3. What data we do NOT collect

• We do not collect browsing history or URLs visited
• We do not collect clipboard contents — they are processed locally and discarded
• We do not collect the actual sensitive values that are redacted
• We do not use cookies or tracking pixels
• We do not sell data to any third party
• We do not display advertisements
• We do not use analytics services (Google Analytics, Mixpanel, etc.)

4. License verification

When you click "Unlock Pro" and enter a license key, SafePaste sends a POST request to api.safepaste.app/license (a Cloudflare Worker operated by LogicGrid AI, LLC). This request contains:

• Your Gumroad license key
• A one-way SHA-256 hashed device fingerprint

Our Worker verifies the key against Gumroad's API and enforces device limits. The Worker does not log your license key or device fingerprint beyond what is required for rate limiting. Verification responses are cached for 24 hours in Cloudflare KV to support offline use.

5. Third-party services

SafePaste uses the following third-party services:

• Gumroad — Payment processing and license key issuance. Gumroad's privacy policy applies to purchases made on their platform.
• Cloudflare Workers — Hosts our license verification endpoint at api.safepaste.app. Cloudflare may log request metadata (IP address, timestamp) per their standard practices.

6. Data retention

• Vault data — Destroyed when the browser tab is closed. Zero retention.
• Extension settings and audit log — Stored in chrome.storage.local until you uninstall the extension or manually clear it.
• License activation records — Device activation records are stored in Cloudflare KV for up to 1 year to enforce device limits.

7. Your rights

You may at any time:

• Reset your stats and clear your audit log using the "Reset Stats" button in the extension popup
• Clear your vault using the "Clear vault" button
• Request deletion of your device activation records by emailing [email protected] with your license key
• Uninstall the extension, which removes all locally stored data

8. Children's privacy

SafePaste Enterprise is intended for professional and enterprise use. We do not knowingly collect information from users under the age of 18.

9. Changes to this policy

We may update this policy when we add new features. The effective date at the top of this page will reflect any changes. Continued use of the extension after changes constitutes acceptance of the updated policy.

10. Contact

Questions about this policy or data handling? Email us at [email protected] or visit logicgrid.ai.
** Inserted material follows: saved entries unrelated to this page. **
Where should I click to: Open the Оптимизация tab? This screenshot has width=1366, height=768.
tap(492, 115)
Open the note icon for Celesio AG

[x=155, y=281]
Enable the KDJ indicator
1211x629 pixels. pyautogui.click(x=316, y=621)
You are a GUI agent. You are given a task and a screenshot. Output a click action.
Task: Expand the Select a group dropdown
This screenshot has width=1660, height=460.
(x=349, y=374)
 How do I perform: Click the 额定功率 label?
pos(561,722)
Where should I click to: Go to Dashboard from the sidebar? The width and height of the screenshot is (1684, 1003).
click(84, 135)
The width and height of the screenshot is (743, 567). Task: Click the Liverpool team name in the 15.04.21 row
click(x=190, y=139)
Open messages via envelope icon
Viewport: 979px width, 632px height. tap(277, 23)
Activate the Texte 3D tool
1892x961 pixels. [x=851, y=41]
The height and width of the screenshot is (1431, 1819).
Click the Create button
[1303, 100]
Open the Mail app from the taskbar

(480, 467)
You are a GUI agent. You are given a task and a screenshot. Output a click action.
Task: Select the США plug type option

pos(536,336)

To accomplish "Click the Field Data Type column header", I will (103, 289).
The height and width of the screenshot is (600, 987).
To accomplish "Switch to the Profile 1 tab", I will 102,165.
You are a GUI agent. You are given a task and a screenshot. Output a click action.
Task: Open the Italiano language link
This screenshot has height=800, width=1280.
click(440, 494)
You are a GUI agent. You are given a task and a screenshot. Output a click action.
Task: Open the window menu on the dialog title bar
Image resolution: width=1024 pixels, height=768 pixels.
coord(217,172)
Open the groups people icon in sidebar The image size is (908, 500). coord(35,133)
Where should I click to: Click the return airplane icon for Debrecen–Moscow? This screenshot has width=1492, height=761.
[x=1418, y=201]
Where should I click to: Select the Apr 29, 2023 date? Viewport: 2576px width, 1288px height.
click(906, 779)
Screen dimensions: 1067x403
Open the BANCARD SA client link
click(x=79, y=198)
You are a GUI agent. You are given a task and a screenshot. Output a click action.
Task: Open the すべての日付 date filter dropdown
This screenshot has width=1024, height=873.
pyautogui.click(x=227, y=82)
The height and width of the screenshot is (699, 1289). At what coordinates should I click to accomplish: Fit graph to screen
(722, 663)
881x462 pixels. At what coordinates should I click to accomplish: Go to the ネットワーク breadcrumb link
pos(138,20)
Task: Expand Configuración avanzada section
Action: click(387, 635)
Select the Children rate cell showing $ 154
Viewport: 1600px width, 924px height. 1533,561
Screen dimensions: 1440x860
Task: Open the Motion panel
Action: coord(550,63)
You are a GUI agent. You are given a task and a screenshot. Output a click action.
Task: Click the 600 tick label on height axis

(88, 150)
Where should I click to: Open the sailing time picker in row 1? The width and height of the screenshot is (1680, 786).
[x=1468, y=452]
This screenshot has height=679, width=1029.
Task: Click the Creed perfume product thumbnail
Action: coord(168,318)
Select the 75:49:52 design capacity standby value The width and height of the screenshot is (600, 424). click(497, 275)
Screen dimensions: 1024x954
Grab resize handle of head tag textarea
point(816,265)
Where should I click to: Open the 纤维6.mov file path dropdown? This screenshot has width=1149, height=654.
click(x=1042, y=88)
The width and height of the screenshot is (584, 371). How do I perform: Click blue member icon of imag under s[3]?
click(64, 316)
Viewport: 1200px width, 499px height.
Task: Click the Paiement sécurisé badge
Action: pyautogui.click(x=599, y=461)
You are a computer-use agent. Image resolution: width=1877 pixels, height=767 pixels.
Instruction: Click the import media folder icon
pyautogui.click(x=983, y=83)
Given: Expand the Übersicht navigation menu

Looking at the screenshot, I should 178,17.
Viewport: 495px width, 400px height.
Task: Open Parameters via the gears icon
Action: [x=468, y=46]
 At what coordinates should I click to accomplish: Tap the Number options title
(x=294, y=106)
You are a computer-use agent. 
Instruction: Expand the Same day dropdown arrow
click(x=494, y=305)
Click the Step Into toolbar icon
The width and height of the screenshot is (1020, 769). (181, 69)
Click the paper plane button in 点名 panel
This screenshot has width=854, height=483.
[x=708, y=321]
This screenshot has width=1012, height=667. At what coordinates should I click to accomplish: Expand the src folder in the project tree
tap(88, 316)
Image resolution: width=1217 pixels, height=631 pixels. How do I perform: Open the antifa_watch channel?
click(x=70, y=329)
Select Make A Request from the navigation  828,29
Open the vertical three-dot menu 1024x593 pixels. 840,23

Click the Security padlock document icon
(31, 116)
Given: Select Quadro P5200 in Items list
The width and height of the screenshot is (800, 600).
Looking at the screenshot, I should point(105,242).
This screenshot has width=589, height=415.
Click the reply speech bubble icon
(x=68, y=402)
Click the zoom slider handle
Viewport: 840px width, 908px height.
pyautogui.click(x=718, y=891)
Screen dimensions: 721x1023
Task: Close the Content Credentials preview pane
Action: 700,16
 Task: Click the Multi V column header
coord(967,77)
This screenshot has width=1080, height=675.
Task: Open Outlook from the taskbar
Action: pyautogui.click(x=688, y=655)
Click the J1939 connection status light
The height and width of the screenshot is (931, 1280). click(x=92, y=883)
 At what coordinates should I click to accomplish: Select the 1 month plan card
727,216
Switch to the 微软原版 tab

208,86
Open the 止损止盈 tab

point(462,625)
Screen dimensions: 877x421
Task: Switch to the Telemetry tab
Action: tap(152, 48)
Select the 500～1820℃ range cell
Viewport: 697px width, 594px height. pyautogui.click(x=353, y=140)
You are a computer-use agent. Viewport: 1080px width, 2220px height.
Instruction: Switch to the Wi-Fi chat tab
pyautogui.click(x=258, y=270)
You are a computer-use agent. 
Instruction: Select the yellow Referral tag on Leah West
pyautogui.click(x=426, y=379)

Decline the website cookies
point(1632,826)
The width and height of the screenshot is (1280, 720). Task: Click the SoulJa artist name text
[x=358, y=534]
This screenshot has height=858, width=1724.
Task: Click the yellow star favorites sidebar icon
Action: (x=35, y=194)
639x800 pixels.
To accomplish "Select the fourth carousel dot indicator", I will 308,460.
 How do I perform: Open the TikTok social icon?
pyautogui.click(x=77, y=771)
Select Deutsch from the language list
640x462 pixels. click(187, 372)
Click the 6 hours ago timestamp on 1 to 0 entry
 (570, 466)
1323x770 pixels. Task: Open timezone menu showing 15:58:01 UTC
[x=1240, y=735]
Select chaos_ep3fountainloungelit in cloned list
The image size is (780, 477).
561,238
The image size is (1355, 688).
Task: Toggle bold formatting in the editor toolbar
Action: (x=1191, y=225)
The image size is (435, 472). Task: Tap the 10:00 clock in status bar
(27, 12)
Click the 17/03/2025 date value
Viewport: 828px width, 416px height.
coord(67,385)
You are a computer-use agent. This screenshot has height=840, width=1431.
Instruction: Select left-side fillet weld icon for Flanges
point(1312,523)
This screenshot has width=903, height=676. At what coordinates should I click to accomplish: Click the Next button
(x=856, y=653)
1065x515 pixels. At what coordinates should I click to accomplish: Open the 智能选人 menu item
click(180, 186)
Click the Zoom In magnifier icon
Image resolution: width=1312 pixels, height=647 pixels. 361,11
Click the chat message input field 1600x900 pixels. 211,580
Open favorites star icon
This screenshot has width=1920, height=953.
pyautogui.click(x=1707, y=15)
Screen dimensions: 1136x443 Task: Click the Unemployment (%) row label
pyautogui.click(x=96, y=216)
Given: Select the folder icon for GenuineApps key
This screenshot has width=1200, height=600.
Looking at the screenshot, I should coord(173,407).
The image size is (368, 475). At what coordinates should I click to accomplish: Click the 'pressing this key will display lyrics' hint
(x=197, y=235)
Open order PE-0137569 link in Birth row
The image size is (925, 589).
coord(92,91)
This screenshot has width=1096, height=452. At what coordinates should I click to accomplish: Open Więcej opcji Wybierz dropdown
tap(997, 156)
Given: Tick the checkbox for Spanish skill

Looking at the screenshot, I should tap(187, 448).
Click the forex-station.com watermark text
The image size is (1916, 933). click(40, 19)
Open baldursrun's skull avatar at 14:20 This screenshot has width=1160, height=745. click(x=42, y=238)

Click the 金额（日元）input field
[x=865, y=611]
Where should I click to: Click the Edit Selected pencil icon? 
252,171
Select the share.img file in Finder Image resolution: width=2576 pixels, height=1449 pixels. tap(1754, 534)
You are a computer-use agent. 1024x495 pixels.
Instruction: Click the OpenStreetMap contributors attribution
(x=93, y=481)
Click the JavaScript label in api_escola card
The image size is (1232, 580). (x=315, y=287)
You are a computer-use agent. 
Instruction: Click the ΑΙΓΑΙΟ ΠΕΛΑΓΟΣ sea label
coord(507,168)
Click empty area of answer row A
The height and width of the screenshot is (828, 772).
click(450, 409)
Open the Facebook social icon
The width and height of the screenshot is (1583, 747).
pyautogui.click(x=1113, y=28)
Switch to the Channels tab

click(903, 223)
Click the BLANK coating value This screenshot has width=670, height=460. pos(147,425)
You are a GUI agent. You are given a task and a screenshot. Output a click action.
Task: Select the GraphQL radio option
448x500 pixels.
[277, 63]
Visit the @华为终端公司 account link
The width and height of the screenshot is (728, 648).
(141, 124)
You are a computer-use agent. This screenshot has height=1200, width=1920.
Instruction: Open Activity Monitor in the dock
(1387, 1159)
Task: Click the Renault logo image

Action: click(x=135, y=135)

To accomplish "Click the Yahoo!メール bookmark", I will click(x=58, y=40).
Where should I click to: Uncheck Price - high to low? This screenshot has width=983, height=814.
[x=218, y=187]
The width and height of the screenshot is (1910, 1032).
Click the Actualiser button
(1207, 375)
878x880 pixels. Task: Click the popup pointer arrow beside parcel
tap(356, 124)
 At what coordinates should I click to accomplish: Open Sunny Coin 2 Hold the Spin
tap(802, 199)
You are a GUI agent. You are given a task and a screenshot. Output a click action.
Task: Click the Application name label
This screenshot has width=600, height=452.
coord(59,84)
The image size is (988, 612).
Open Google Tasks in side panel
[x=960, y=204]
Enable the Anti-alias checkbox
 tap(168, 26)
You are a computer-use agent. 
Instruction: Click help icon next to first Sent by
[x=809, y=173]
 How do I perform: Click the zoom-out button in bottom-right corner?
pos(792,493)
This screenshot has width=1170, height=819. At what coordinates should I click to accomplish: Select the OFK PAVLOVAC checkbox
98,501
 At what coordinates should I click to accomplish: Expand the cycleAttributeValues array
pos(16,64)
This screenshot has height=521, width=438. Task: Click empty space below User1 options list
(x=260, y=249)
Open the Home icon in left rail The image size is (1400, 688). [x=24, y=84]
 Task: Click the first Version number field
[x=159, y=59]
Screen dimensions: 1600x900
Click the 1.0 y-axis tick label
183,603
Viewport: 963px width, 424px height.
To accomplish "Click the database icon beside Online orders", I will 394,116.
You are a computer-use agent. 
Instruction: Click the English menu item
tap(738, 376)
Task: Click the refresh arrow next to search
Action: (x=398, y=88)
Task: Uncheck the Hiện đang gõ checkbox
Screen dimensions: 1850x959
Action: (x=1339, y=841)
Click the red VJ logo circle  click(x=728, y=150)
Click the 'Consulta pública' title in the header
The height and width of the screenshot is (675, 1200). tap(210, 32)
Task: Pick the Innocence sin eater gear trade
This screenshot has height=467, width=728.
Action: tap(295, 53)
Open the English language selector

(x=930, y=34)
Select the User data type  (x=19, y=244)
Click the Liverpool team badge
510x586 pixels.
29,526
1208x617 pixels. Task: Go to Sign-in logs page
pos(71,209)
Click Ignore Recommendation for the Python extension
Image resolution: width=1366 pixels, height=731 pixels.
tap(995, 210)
11. Disclaimer of Limitations

SafePaste Enterprise uses pattern-based regex detection to identify and redact sensitive data. Users should be aware of the following limitations:

• Format dependency — Detection relies on standard data formatting. Non-standard, abbreviated, or custom formats may not be detected. For example, an SSN written as "123456789" (without dashes) will not be caught by the SSN pattern.
• No guarantee of completeness — SafePaste is designed to significantly reduce the risk of accidental data exposure. It does not guarantee that 100% of sensitive data will be intercepted in all formats or all contexts.
• Not a compliance guarantee — SafePaste is a supplementary DLP tool. It is not a substitute for your organisation's full security policy, legal compliance programme, or obligations under HIPAA, GDPR, PCI-DSS, NDPR, or any other applicable regulation. Using SafePaste does not automatically make your AI workflows compliant with any regulatory framework.
• AI tool dependency — SafePaste intercepts clipboard events in the browser. It does not control what happens to data once it reaches an AI provider's servers. Users remain responsible for reviewing the terms of service and data processing agreements of any AI tools they use.
• Browser limitations — SafePaste operates as a browser extension and is subject to browser security policies. Certain iframe-heavy applications or sandboxed environments may limit detection capability.
• Custom patterns — Enterprise customers requiring detection of custom or proprietary data formats should contact [email protected] to discuss custom pattern library options.